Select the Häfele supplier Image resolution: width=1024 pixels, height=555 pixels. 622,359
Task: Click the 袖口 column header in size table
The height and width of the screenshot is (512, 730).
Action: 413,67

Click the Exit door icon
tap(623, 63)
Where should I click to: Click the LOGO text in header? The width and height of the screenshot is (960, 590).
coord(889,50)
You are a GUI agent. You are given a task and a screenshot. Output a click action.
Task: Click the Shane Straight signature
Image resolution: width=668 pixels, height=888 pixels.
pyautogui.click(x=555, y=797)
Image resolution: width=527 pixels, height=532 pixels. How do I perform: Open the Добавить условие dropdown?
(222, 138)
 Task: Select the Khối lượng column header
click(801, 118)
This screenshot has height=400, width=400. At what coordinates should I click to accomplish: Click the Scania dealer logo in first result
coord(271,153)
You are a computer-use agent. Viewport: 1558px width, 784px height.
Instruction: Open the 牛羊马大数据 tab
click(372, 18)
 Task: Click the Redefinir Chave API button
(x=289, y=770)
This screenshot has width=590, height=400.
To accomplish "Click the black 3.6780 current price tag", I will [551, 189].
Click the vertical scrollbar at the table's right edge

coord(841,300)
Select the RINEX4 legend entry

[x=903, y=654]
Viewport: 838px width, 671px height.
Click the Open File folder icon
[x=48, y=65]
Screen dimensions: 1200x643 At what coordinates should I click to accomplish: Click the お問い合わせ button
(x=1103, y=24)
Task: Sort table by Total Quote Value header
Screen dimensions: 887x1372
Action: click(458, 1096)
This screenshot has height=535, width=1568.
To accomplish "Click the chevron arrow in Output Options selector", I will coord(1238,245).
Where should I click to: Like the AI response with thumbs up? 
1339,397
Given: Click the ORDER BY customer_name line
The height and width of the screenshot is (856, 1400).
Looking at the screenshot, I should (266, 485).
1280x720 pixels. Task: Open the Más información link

····················

> _Task description_: Everything from the line containing "Where should I click to: Like" to the last line of the material above must be copied exactly, and only that.

> _Task response_:
Where should I click to: Like the AI response with thumbs up? 
1339,397
Given: Click the ORDER BY customer_name line
The height and width of the screenshot is (856, 1400).
Looking at the screenshot, I should (266, 485).
1280x720 pixels. Task: Open the Más información link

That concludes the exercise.